L’apparition d’un premier foyer sur un élevage porcin français se traduirait par la perte du statut sanitaire et par la fermeture des marchés échanges/exports pour les porcs vivants et les produits alimentaires à base de porcs. Les conséquences économiques sur la filière porcine seraient majeures. “En septembre, la maladie a été détectée en Belgique sur des sangliers à quelques kilomètres de la frontière française On ne connaît pas l’origine de cette contamination. A ce jour, 710 sangliers trouvés morts dans la zone contaminée délimitée par la Belgique se sont révélés porteurs de virus la fièvre porcine et la maladie continue de progresser vers la frontière française,“précise Frédéric Piron, le directeur de la DDCSPP.
En Belgique, comme en France, des dispositions ont été prises pour détecter précocement la maladie par le dépistage par sondage sur des sangliers abattus et pour limiter son extension, notamment par la pose de plusieurs centaines de kilomètres de clôtures de part et d’autre de la frontière, dépeuplement du sanglier dans une zone «blanche » frontalière.

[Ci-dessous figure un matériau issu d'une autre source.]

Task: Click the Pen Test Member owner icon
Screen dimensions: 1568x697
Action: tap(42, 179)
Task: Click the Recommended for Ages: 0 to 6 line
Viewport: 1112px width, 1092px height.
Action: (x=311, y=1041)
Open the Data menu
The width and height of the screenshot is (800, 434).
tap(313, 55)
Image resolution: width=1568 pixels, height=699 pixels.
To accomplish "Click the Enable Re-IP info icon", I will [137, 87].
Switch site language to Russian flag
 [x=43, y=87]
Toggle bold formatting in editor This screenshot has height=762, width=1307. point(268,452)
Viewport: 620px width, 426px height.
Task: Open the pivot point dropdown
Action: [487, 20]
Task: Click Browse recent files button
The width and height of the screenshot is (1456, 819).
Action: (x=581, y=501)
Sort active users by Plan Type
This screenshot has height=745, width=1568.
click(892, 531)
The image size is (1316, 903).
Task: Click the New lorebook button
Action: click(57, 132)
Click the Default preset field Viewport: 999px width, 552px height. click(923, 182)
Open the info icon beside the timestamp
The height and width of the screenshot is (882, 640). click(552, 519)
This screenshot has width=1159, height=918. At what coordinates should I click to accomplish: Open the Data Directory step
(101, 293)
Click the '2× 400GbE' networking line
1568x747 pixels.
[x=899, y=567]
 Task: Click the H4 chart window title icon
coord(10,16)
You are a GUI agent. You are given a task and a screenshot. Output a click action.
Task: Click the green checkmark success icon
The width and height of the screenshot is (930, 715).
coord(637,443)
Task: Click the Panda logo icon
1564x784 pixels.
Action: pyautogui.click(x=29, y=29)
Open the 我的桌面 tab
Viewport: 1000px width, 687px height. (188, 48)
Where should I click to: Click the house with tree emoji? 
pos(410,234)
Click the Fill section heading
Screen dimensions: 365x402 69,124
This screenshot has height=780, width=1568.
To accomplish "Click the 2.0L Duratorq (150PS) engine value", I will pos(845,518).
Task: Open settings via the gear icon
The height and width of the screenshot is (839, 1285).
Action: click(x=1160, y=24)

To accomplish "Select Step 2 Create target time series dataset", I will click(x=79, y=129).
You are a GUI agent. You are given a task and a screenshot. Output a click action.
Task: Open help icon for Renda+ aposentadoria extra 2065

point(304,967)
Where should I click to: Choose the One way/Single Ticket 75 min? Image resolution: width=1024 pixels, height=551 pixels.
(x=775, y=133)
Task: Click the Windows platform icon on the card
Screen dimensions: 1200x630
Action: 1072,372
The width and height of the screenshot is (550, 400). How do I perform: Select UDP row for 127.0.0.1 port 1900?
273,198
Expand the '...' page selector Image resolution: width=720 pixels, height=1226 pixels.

250 éleveurs de porcs en Dordogne

En Dordogne, les services de l’Etat sans alarmer appellent à la vigilance de chacun. Il suffit de restes de sandwich jeté dans la nature et mangé par un sanglier pour qu’un cas survienne. La Dordogne compte 250 éleveurs de porcs (dont 110 élevages en plein air), et 35 élevages de sangliers. Cela représente 180 000 porcs charcutiers et 5000 reproducteurs.
Ces derniers sont particulièrement exposés à un risque de contamination par la faune sauvage. La densité des populations de sangliers sauvages est importante dans le département, malgré les relèvements des plans de chasse et du nombre de colliers. Un évènement sanitaire de cet ordre aurait un impact majeur dans cette espèce. Sur l’ensemble du territoire national, le réseau d’épidémio-surveillance de la faune sauvage « SAGIR » a été ajusté compte tenu de l’actualité du risque sanitaire et permet de surveiller l’éventuelle apparition de la maladie sur des cadavres de sangliers. Les services vétérinaires demandent aux chasseurs, garde chasse, agents forestiers, éleveurs de signaler le moindre cas suspect. A cette surveillance accrue, s’ajoutent un certain nombre de mesures, notamment la déclaration obligatoire pour tout détenteur de porc de se déclarer auprès de l’établissement départemental de l’élevage dès le premier porc, même ceux qui possèdent un cochon de compagnie, l’obligation pour les éleveurs professionnels de mettre en place des mesures de biosécurité dans leur élevage à partir du 1er janvier 2020, l’obligation pour tout éleveur de désigner au sein de son élevage un référent biosécurité qui aura l’obligation de se former à la biosécurité. 

Cette réunion a aussi permis de jeter les bases d’une procédure d’alerte des acteurs et partenaires locaux de la filière par la DDCSPP en cas de suspicion de manière à enclencher rapidement la mise en interdit d’un élevage suspect d’être infecté et de délimiter au besoin des périmètres de surveillance et de protection autour de cet élevage.